In terms of grand strategy, India has been somewhat off. It has taken India a long time to wake up to the fact that its navy matters more than its nuclear arsenal.
It should have been building its navy for the last few decades when all this time it was focused on building its nuclear programme that will never be used. India is first and foremost a maritime power. It will never be an important land-based power other than with respect to Pakistan. It is surrounded by water on three sides. India has literally wasted decades in pursuing a wrong strategy that has been off the mark up until the last few years when it started to talk about maritime power projection, economic opening to Pakistan, and boosting maritime and naval connectivity to South East Asia, one of the most important regions in Asia.
India has had too much pride in areas where it has been weak, like of its geostrategic importance—which is close to zero in my view still—and too little pride in its human capital and talent, where it excels.
India is rightfully respected globally for having great managers, decent corporate governance and incredibly talented human capital in so many fields. These, however, only lead to economic growth and not employment. India has tragically underinvested to date in industries—that will lead to massive job creation that it desperately needs—like manufacturing, construction and infrastructure, hospitality, tourism.
Other countries like Indonesia are investing 10% of GDP on infrastructure. India needs to catch up.
Are economies like Singapore and China better equipped to handle the challenges of 21st century governance than US and India due to a difference in political model?

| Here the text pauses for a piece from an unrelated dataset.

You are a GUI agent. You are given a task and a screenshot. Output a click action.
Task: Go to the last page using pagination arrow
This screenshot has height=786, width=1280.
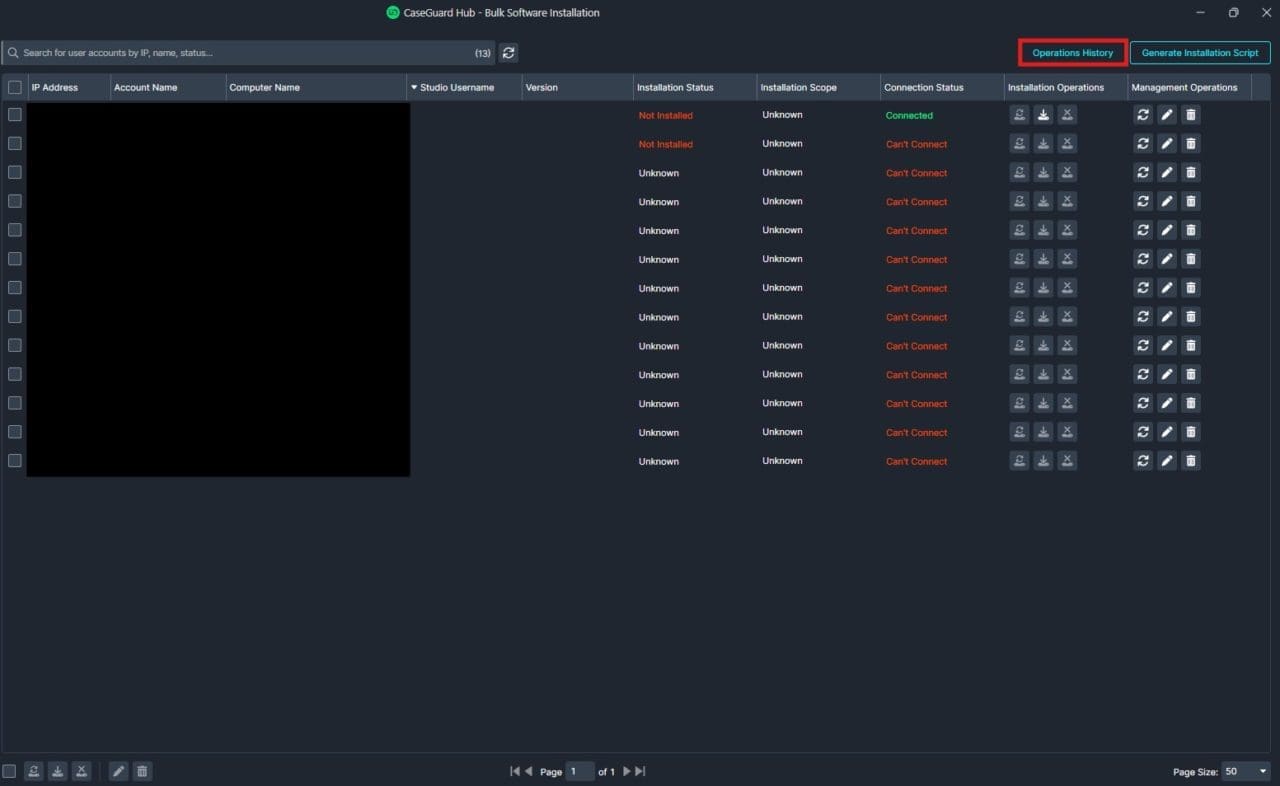(x=640, y=771)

Economic security and growth can be achieved in democracies, too; just look at Sweden and Canada. They are free, wealthy and secure. The difference is in the welfare models rather than political system. We just need to remember that democracy requires capitalism, but capitalism does not require democracy. India’s democracy could handle challenges better if it were less corrupt and had more independent agencies charting national policy for the long-term and making strategic investments. So I do not place the blame with democracy as a principle, but rather the manner in which Indian governance is exercised. Certainly, the key test of the 21st century economic management will be resilience and adaptability to shifting market conditions. Here, I think, medium or small countries that can rapidly train workers for new market segments will fare best. Hence, Germany, Korea, and Singapore are very successful and have low unemployment.
You have said repeatedly that India is insecure where it should be confident and over confident where it should be more reflective. How?
India wasted over a decade with “shining" campaigns aimed to convince the world it was as important as China without improving its fundamentals. More reflection and action would have been the better course. At the same time, India’s well-run multinationals and business leaders, and the society’s technical competence are the true shining stars. They have helped the IT, pharmaceutical and entertainment sectors, for example, to thrive, grow and expand. There is no rule that Delhi bureaucrats must be the face of Indian foreign policy. In the 21st century—as in most historical eras—commercial relationships are the main mode of diplomacy, and I consider many members of India’s business elite such as Nandan Nilekani or Anand Mahindra to be India’s best statesmen today.